→ **CONSIGNES DE LA TÂCHE**:
Imprimez sans aucune modification le passage du texte sur les crustacés qui va de « 2 · Les saisons » jusqu'à « issue d’élevage lointain. ».

→ **TEXTE FOURNI**:
1 · Les cinq crustacés à ne pas confondre
| Homard – Homarus gammarus (européen) · Homarus americanus (canadien) | |||
| MORPHOLOGIE | HABITAT | CHOISIR SUR L’ÉTAL | GOÛT |
| 2 pinces asymétriques – une pour broyer, une pour saisir. Corps bleu ardoise vivant. | Atlantique Nord. Fonds rocheux côtiers. Bretagne, Normandie, Manche. | Vivant obligatoire : queue qui se recourbe vivement. Queue lourde = chair abondante. | Iodé, complexe, chair ferme. Le plus puissant des cinq. |

| Langouste – Palinurus elephas (commune) · Panulirus spp. (tropicale) | |||
| MORPHOLOGIE | HABITAT | CHOISIR SUR L’ÉTAL | GOÛT |
| Pas de pinces. Très longues antennes (jusqu’à 2× la longueur du corps). Carapace brun-rouge tachetée. | Méditerranée, Atlantique Est. Bretagne, Corse. Fonds rocheux de 20 à 70 m. | Antennes intactes et mobiles. Antennes cassées = animal stressé ou mal conservé. | Plus délicat et sucré que le homard. Chair tendre. |

| Langoustine – Nephrops norvegicus | |||
| MORPHOLOGIE | HABITAT | CHOISIR SUR L’ÉTAL | GOÛT |
| Pinces longues et fines, quasi orangées. Corps rosé rayé. Un homard en miniature. | Atlantique Nord-Est. Fonds vaseux. Pêche principale : Bretagne, Écosse, Irlande. | Chair ferme, odeur douce et iodée. Crue : les pinces résistent légèrement à la pression. | Fine, légèrement sucrée. La moins calorique (76 kcal/100 g). |

| Écrevisse – Astacus astacus (à pattes rouges) · Pacifastacus leniusculus (signal) | |||
| MORPHOLOGIE | HABITAT | CHOISIR SUR L’ÉTAL | GOÛT |
| Seul crustacé d’eau douce. Corps brun-vert, pinces proportionnées. 8–15 cm. | Rivières et torrents froids. L’espèce indigène est protégée ; l’écrevisse signal (invasive) est la plus vendue. | Vivantes impérativement. Carapace propre, mouvement vif. Odeur de rivière, jamais de vase. | Doux, terroir de rivière. Idéale en bisque ou à la nage. |

| Crevette – Crangon crangon (grise) · Litopenaeus vannamei (tropicale) | |||
| MORPHOLOGIE | HABITAT | CHOISIR SUR L’ÉTAL | GOÛT |
| La plus petite. Pas de vraies pinces. Corps translucide (grise) ou rosé. 3–20 cm selon l’espèce. | Toutes les mers. La crevette grise : côtes de la Manche et Mer du Nord. | Odeur fraîche de mer, corps ferme. Éviter la crevette « farineuse » ou collante. | La plus polyvalente. La grise normande, légèrement plus corsée, est très appréciée. |

2 · Les saisons
Les crustacés ne se valent pas toute l’année. Acheter hors saison, c’est payer plus cher une bête stressée par le transport ou issue d’élevage lointain.

[Enregistrements issus d'une source de données]
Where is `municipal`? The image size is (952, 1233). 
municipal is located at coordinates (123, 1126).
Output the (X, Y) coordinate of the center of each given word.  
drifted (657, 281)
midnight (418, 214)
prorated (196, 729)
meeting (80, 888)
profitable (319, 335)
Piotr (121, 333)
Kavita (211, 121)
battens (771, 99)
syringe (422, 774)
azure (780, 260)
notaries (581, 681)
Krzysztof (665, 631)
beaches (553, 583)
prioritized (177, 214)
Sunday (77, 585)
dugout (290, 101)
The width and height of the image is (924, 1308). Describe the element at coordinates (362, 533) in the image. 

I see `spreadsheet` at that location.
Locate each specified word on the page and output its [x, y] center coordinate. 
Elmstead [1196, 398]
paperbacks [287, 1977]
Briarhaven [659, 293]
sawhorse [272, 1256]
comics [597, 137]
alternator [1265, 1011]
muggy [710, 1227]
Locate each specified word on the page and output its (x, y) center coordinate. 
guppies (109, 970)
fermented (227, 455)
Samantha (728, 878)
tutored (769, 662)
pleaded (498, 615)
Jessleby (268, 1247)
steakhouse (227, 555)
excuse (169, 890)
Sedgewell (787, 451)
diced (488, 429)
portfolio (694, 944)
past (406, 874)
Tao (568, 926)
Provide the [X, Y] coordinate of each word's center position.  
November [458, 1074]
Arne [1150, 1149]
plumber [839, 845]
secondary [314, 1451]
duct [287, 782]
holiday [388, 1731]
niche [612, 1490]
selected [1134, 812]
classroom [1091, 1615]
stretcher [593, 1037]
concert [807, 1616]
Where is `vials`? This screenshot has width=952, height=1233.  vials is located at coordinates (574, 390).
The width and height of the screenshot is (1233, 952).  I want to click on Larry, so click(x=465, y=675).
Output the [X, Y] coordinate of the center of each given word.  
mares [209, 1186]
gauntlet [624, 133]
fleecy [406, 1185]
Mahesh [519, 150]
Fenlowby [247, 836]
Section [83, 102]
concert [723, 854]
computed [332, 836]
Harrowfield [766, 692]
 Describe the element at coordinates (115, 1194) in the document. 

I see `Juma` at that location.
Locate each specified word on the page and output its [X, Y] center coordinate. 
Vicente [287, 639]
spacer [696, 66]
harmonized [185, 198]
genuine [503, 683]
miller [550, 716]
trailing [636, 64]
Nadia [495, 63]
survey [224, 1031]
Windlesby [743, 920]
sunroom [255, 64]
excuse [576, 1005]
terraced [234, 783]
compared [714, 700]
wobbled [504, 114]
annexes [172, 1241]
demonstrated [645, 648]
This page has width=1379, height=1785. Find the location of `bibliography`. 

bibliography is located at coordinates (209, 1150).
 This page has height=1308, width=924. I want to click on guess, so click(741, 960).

→ **ZONE DE RÉPONSE**:
2 · Les saisons
Les crustacés ne se valent pas toute l’année. Acheter hors saison, c’est payer plus cher une bête stressée par le transport ou issue d’élevage lointain.